Published on May 4, 2005 at 8:32 PM · No Comments

Researchers at the University of Pennsylvania School of Medicine have identified in normal cells that a common metabolic enzyme, which acts as a rheostat of cellular conditions, also controls cell replication.

This control is managed through p53, the much-studied protein implicated in many types of cancer. The discovery of the interaction between these two molecules may lead to new ways to fight cancer. First author Russell G. Jones, PhD, a postdoctoral fellow in the laboratory of senior author Craig Thompson, MD, at the Abramson Family Cancer Research Institute at Penn, and colleagues describe their findings in the most recent issue of Molecular Cell.

This work tests the novel notion that cancer cells co-opt cellular pathways that govern metabolism in order to proliferate beyond a cell's normal means. Cancer cells have, by definition, a high metabolic rate and consume glucose at a high rate. One of the fundamental questions being tested in the Thompson lab is the importance of metabolism in cancer and investigating how cancer cells differ from normal cells, allowing them to survive and replicate. (Thompson is the Chair of Penn's Department of Cancer Biology and Scientific Director of the Abramson Family Cancer Research Institute.)

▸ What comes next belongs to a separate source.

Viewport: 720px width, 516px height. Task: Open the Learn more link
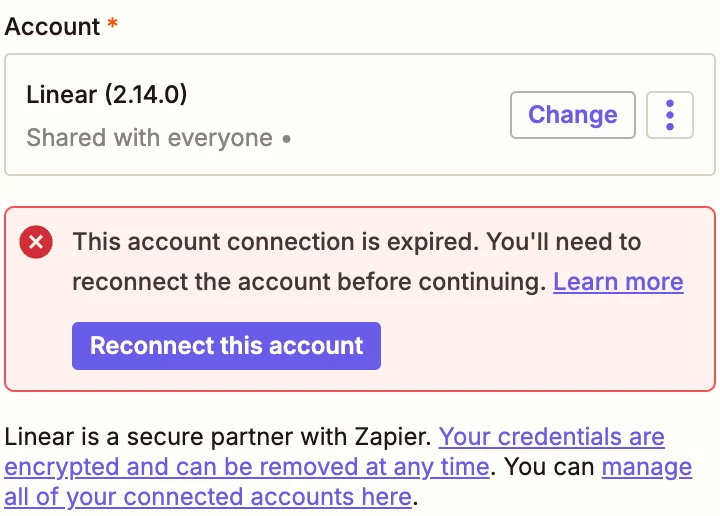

"We think that the enzyme interprets the energetic environment of the cell," explains Jones. "It senses the stress a cell sees – such as low oxygen, low glucose, or the presence of free radicals – and, from this, can induce a check on replication through p53, acting in effect as a tumor-suppressor."

For this study, the investigators looked at noncancerous mouse cells called fibroblasts to see how normal cells work and what they do physiologically when faced with an environmental challenge: in this case, low glucose levels, explains Jones.